* **Problem to solve**
Without including any pictures, copy each entry below exactly.

* **Data provided**
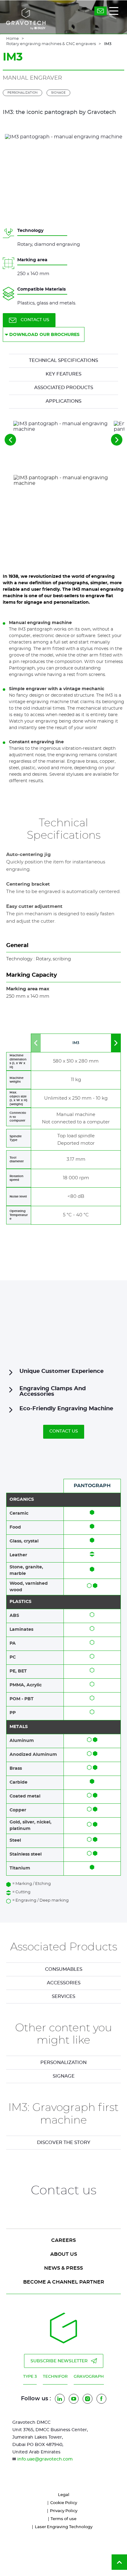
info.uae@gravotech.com (45, 2459)
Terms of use (63, 2519)
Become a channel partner (63, 2282)
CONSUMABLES (63, 1969)
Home (12, 39)
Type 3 (30, 2377)
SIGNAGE (64, 2076)
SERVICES (63, 1996)
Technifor (55, 2377)
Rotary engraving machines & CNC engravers (51, 44)
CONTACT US (35, 320)
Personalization (22, 92)
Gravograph (89, 2377)
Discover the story (63, 2142)
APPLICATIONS (63, 401)
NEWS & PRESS (63, 2268)
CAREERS (63, 2240)
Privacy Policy (63, 2511)
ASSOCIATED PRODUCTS (63, 387)
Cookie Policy (63, 2503)
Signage (58, 92)
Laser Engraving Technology (63, 2527)
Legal (63, 2495)
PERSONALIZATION (63, 2062)
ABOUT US (63, 2254)
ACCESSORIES (63, 1983)
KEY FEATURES (63, 374)
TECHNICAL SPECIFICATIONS (63, 360)
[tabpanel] (63, 2063)
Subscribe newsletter (59, 2361)
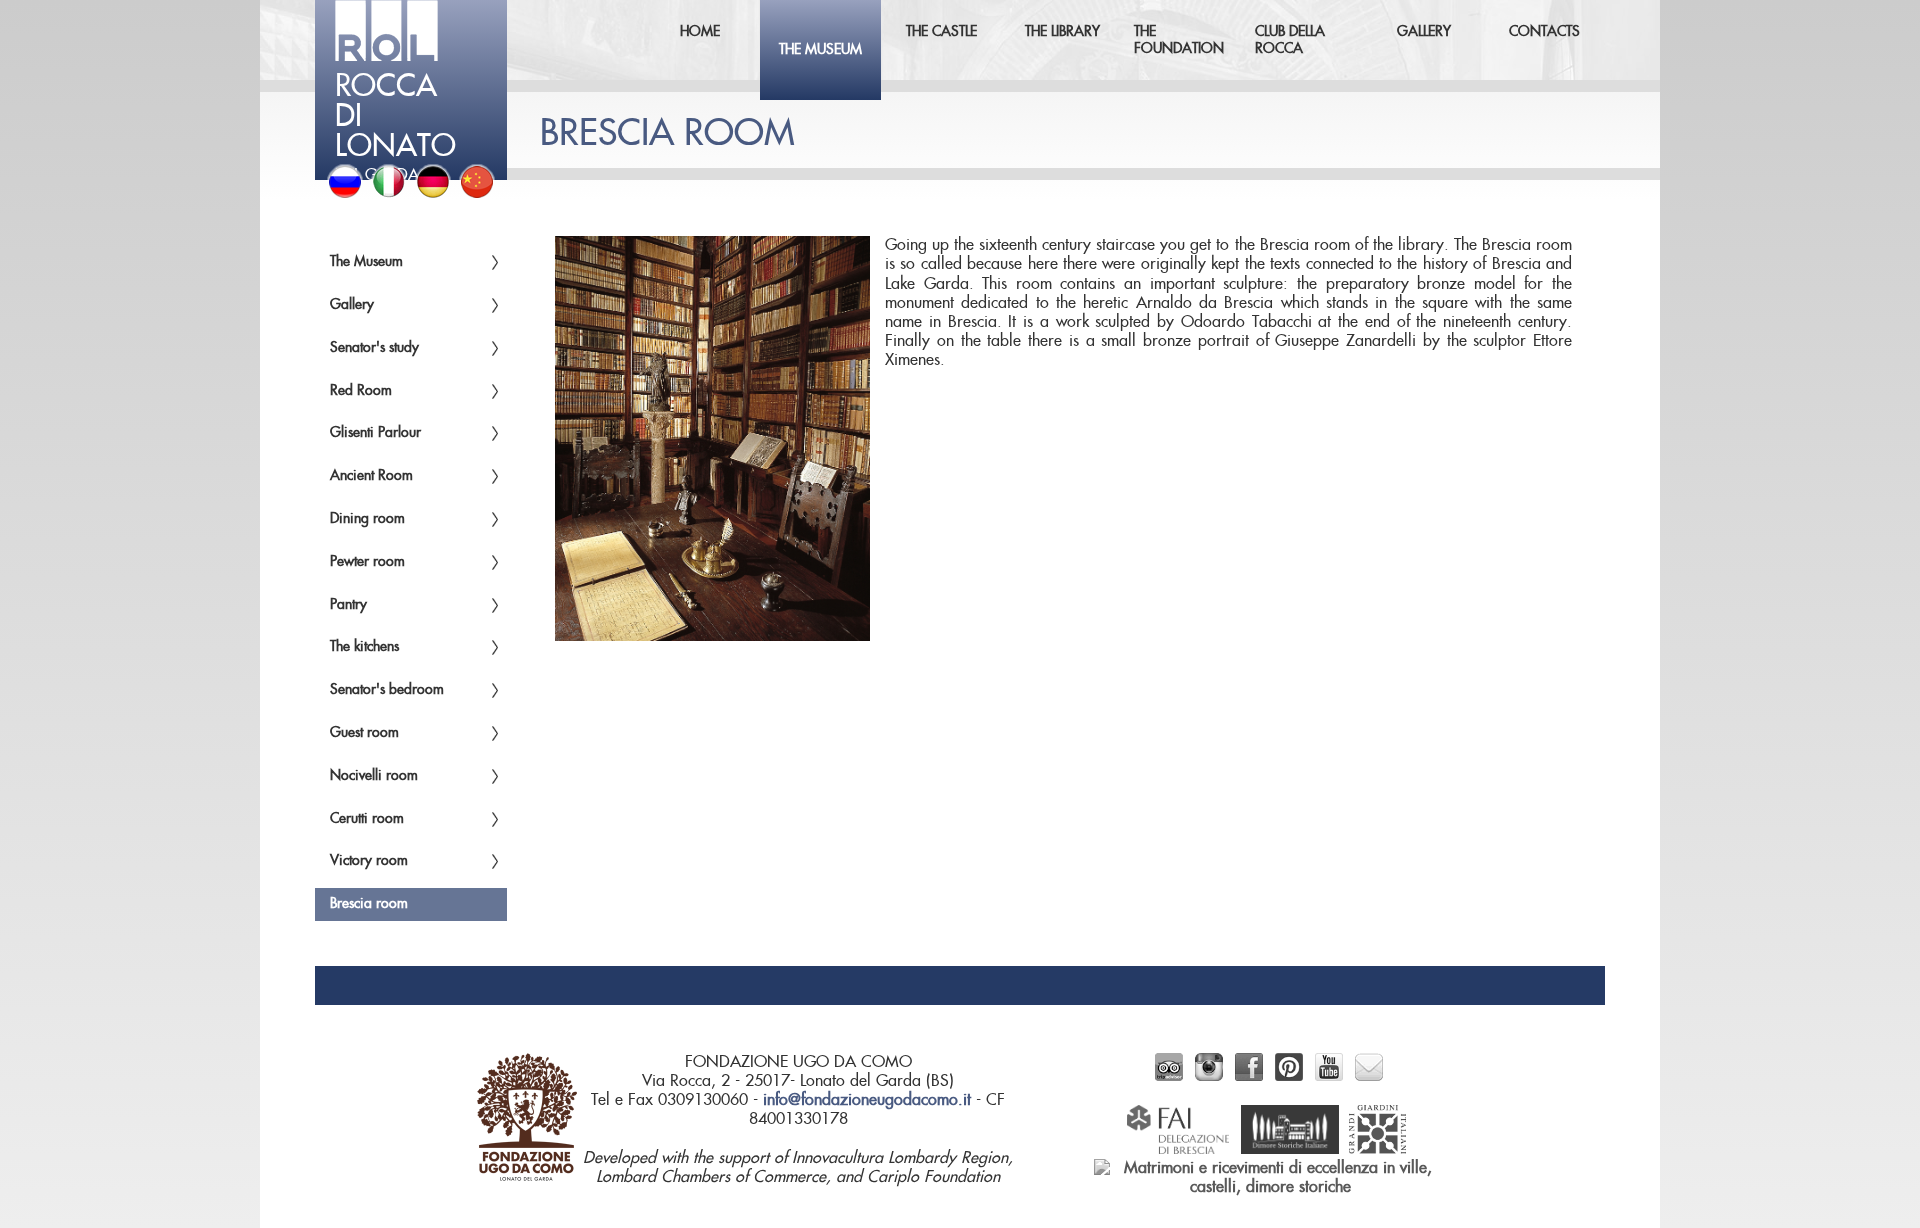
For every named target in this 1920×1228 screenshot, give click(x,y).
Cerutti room (367, 819)
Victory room (369, 861)
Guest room (364, 733)
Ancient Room (371, 476)
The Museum (366, 262)
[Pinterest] (1289, 1076)
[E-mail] (1369, 1076)
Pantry (348, 605)
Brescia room (369, 904)
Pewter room (367, 562)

* **The completed task**
info.uae@gravotech.com (45, 2459)
Terms of use (63, 2519)
Become a channel partner (63, 2282)
CONSUMABLES (63, 1969)
Home (12, 39)
Type 3 (30, 2377)
SIGNAGE (64, 2076)
SERVICES (63, 1996)
Technifor (55, 2377)
Rotary engraving machines & CNC engravers (51, 44)
CONTACT US (35, 320)
Personalization (22, 92)
Gravograph (89, 2377)
Discover the story (63, 2142)
APPLICATIONS (63, 401)
NEWS & PRESS (63, 2268)
CAREERS (63, 2240)
Privacy Policy (63, 2511)
ASSOCIATED PRODUCTS (63, 387)
Cookie Policy (63, 2503)
Signage (58, 92)
Laser Engraving Technology (63, 2527)
Legal (63, 2495)
PERSONALIZATION (63, 2062)
ABOUT US (63, 2254)
ACCESSORIES (63, 1983)
KEY FEATURES (63, 374)
TECHNICAL SPECIFICATIONS (63, 360)
[tabpanel] (63, 2063)
Subscribe newsletter (59, 2361)
For every named target in this 1920×1228 screenshot, give click(x,y).
Cerutti room (367, 819)
Victory room (369, 861)
Guest room (364, 733)
Ancient Room (371, 476)
The Museum (366, 262)
[Pinterest] (1289, 1076)
[E-mail] (1369, 1076)
Pantry (348, 605)
Brescia room (369, 904)
Pewter room (367, 562)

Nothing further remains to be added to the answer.